Aim of the exercise: Write out, word for word, the line that contains "Select the Class" and each line after it down to the last line of the data below. Include nothing more.

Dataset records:

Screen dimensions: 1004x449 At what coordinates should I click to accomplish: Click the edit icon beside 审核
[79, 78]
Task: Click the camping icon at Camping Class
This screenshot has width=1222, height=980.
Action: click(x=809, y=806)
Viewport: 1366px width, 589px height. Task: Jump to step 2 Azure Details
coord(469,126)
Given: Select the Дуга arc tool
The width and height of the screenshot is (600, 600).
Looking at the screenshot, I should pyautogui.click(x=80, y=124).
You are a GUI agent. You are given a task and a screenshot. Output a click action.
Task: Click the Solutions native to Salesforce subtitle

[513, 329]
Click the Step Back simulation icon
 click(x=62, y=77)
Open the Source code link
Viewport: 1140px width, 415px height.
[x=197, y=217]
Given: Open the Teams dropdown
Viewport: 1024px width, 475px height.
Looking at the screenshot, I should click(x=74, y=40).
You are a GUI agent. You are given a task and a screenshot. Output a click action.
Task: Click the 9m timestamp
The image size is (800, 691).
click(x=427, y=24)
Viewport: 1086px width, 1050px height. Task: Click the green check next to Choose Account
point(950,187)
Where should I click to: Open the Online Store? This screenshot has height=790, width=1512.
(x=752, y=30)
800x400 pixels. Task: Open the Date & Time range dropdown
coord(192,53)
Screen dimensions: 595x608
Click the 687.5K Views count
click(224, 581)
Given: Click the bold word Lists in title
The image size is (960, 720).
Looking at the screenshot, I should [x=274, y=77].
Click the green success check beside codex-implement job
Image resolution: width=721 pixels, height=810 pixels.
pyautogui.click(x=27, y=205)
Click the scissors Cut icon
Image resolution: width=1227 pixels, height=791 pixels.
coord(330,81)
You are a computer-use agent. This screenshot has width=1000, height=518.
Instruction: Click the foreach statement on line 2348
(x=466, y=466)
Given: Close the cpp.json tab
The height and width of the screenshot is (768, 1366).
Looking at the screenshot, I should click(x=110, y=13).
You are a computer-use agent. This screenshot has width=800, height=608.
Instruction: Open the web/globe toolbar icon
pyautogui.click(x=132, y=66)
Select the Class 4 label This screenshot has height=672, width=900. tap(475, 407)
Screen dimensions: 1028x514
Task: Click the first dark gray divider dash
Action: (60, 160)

Result of this task:
Select the Class 4 label This screenshot has height=672, width=900. tap(475, 407)
Screen dimensions: 1028x514
Task: Click the first dark gray divider dash
Action: (60, 160)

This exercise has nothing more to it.